Ma dove vanno a finire le scorie radioattive?
Di Gianluca Grossi
Di Gianluca Grossi
Il nucleare è uno degli argomenti più caldi in campo energetico (e sociale), ma è sempre più difficile riuscire a esprimere un giudizio oggettivo. E c’è un aspetto chiave sul quale si discute da lustri senza giungere a una vera soluzione: le scorie radioattive. La domanda: dove vanno a finire? E siamo sicuri che esistano strutture capaci di conservarle e renderle innocue per l'”eternità”?
La risposta, a onor del vero, non c’è. Ma qualcosa in questi giorni è stato fatto. Dopo una ventina d’anni di trattative è emersa, finalmente, la lista dei posti, dove i residui del nucleare potranno andare a riposare per sempre.
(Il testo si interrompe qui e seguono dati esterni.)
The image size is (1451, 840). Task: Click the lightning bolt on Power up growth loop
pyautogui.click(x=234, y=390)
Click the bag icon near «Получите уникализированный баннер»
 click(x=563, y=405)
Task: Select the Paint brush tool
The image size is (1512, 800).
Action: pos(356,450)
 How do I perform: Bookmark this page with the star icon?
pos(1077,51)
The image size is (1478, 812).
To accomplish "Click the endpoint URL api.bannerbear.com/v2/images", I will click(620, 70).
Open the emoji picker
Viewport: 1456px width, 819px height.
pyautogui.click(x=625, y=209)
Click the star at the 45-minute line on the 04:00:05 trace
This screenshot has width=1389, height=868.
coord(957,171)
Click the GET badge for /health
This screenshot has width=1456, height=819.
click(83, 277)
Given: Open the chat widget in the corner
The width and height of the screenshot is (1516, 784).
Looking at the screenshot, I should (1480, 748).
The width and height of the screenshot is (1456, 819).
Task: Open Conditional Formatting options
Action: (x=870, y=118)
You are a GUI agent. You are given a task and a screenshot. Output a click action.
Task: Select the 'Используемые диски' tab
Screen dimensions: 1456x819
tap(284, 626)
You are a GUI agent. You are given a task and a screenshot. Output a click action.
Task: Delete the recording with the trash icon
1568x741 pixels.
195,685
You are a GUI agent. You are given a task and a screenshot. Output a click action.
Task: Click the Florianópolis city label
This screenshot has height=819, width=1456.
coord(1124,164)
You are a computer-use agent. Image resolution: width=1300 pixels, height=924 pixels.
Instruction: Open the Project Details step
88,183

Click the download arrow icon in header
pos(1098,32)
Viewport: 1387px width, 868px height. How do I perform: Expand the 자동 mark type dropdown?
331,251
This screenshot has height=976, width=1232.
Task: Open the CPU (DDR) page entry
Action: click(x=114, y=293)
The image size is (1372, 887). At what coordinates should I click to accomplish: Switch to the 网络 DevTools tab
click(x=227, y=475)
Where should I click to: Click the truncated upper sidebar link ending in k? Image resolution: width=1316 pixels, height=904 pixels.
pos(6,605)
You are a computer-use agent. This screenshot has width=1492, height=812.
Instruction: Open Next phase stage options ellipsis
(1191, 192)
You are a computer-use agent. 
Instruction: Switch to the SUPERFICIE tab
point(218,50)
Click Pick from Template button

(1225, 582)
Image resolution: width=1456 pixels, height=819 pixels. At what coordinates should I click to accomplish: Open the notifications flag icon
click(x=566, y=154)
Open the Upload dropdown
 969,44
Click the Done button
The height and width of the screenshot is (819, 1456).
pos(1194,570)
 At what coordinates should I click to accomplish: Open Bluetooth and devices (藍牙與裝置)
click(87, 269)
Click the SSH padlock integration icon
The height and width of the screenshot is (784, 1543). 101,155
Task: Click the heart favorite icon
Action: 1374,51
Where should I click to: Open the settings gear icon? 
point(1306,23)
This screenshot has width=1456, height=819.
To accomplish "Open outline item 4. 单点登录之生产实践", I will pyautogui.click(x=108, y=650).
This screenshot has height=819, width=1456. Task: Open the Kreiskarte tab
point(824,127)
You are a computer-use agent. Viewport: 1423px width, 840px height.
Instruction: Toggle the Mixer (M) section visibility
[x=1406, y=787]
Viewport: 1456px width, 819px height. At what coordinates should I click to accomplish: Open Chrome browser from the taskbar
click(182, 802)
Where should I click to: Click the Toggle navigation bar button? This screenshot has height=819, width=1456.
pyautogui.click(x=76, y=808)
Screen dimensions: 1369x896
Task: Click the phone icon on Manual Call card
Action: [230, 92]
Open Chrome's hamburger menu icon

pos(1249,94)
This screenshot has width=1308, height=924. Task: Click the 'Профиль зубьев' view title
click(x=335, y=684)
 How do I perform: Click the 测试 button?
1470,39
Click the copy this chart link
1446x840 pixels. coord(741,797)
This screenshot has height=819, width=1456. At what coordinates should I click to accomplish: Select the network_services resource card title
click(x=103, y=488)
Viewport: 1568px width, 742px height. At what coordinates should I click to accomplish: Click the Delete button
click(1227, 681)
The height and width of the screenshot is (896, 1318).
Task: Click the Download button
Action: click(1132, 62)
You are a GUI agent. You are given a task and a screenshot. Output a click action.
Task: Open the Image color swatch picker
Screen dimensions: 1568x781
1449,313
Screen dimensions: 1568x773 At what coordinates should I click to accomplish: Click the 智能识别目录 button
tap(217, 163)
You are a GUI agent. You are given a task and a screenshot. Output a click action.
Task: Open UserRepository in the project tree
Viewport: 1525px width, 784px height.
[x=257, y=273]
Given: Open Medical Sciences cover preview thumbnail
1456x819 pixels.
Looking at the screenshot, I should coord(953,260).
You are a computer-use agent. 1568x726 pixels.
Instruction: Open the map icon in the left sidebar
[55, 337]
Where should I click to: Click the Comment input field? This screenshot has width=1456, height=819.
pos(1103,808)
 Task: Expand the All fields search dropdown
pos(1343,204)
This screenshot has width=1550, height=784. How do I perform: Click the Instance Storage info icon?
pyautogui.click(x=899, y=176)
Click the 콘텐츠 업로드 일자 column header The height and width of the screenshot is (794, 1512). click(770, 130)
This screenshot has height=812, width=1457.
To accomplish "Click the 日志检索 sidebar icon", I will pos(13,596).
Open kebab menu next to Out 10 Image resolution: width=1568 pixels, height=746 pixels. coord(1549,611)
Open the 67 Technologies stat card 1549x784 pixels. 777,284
Sono una decina di luoghi individuati dopo avere scandagliato il territorio italiano e aver tralasciato le zone più sensibili come quelle vicine al mare, in montagna, nei pressi di centri abitati o ferrovie. La palla passa ora al Governo che da settembre in poi dovrà trovare la soluzione definitiva.
Ma perché fanno così paura le scorie radioattive? Il principale problema è dovuto alla loro eccezionale resistenza in un ambiente naturale e all’inquinamento che ne deriva, con gravi ripercussioni sulla flora e la fauna. E non sono solo i rifiuti delle centrali nucleari, ma anche quelli provenienti, per esempio, dalle indagini radiologiche. Ecco perché si distinguono livelli diversi di rischio radioattivo. Il destino delle scorie è in funzione di questi parametri. I rifiuti meno pericolosi finiscono nei cosiddetti “depositi superficiali”: le scorie vengono raccolte all’interno di “moduli” in calcestruzzo armato e poi interrate. Ne sono stati realizzati un centinaio nel mondo, e gli ultimi costruiti in Francia, Giappone, Svezia e Inghilterra, sono quelli più sicuri.
Diverso lo stoccaggio dei rifiuti più pericolosi, strettamente legati all’attività di una centrale nucleare. In questo caso si parla di “depositi geologici”. Dunque la mano dell’uomo è sostituita da strati geologici particolarmente isolati, come quelli di salgemma o granito, in grado di contenere un numero “infinito” di detriti.
Si tratta di operazioni molto complicate, concernenti l’accumulo di sostanze pericolose a oltre seicento metri di profondità.
Al momento esiste un solo deposito geologico: è quello che sorge negli Stati Uniti e permette di raccogliere i rifiuti a base di plutonio derivanti dall’industria militare. Ogni paese caratterizzato da centrali nucleari ha comunque in programma il varo di un deposito geologico.
I lavori più avanzati riguardano la Finlandia. Qui si pensa di giungere a un deposito geologico entro il 2020. Gli esperti hanno già iniziato a scavare per raggiungere i quattrocento metri di profondità; dove verranno “spediti” contenitori in rame pieni di scorie radioattive.